▶ [ACTIVITY]: Find the line below with "Screen dimensions: 298x208". Print it and every line after it exactly, through the last line, leaving out the pictures.
======
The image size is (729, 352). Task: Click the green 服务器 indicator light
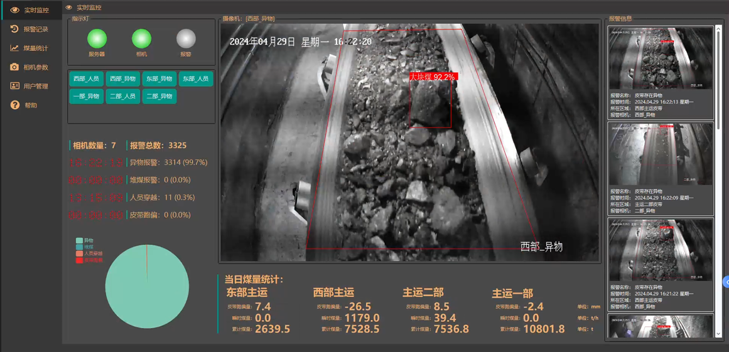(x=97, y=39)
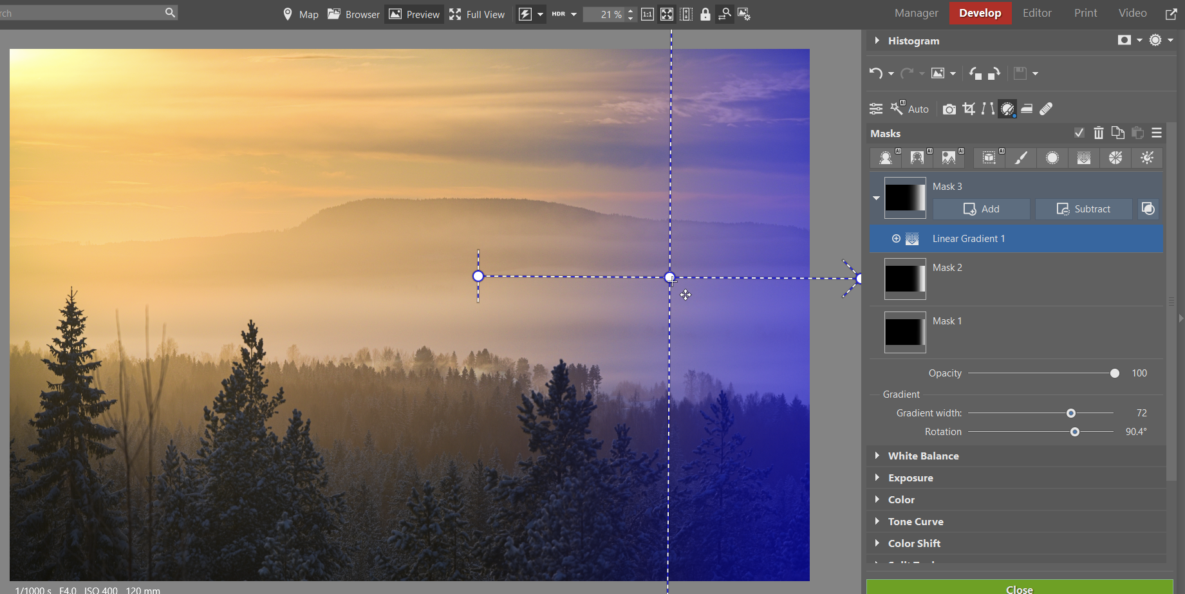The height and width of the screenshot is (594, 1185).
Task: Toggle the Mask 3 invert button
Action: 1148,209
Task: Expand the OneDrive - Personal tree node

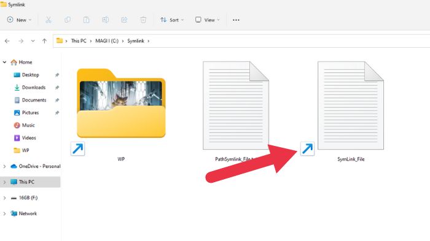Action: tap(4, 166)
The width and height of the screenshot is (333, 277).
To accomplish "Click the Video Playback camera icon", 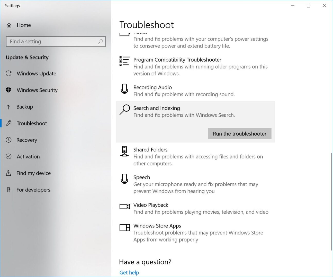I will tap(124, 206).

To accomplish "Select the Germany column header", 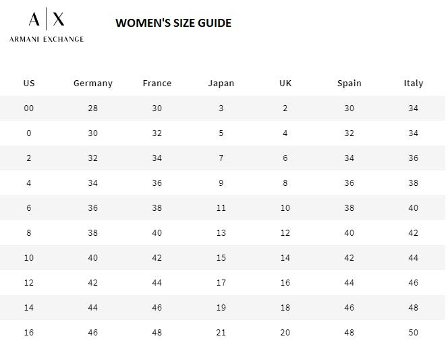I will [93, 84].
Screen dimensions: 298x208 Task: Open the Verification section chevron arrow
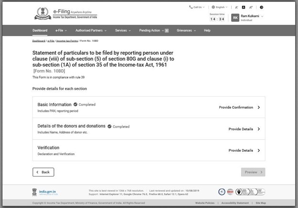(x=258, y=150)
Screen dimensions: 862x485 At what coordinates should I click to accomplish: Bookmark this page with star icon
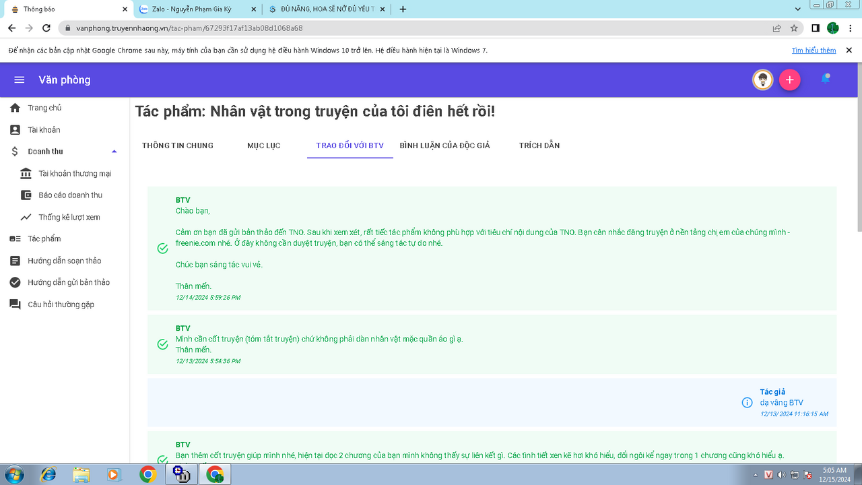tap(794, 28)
======
▶ [ANSWER BOX]:
Screen dimensions: 298x208 Task: Open the Verification section chevron arrow
(x=258, y=150)
Screen dimensions: 862x485 At what coordinates should I click to accomplish: Bookmark this page with star icon
tap(794, 28)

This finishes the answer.